[Entries from a dataset]
————
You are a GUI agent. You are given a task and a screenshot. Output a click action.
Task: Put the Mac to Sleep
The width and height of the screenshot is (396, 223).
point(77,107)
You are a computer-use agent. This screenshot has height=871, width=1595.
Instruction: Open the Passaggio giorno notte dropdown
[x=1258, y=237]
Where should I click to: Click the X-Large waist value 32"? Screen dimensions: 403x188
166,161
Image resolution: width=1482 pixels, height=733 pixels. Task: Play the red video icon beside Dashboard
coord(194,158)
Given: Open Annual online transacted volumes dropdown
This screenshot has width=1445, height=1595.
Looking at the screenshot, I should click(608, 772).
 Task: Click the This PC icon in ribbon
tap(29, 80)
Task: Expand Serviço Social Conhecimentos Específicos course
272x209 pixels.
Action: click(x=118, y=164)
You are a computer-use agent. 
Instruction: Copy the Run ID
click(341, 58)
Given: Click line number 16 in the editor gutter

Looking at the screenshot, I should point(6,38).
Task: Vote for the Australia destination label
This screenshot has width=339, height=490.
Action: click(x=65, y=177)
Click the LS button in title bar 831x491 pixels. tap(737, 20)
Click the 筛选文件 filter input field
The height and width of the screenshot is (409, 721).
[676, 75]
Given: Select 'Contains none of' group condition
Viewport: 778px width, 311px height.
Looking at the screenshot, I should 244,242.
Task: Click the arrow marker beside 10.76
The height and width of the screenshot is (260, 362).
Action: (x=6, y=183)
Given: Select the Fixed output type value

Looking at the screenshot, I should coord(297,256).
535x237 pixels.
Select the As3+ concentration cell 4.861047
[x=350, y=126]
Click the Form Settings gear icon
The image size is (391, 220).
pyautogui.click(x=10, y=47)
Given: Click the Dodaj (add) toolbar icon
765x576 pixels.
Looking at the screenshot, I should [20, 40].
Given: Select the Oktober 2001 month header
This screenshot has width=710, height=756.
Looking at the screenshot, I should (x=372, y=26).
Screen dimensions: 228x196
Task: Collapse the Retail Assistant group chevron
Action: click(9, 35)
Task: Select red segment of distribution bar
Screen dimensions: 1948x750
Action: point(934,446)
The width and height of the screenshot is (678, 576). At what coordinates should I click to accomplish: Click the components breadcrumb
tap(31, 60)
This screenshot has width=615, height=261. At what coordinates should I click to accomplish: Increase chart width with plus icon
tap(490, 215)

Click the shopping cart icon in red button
————
• TASK DESCRIPTION
Locate each line above that contains the string "Open" and copy those lines out; only matches with the same uppercase and lowercase letters count.

• CORRECT OUTPUT
Instruction: Open the Passaggio giorno notte dropdown
Given: Open Annual online transacted volumes dropdown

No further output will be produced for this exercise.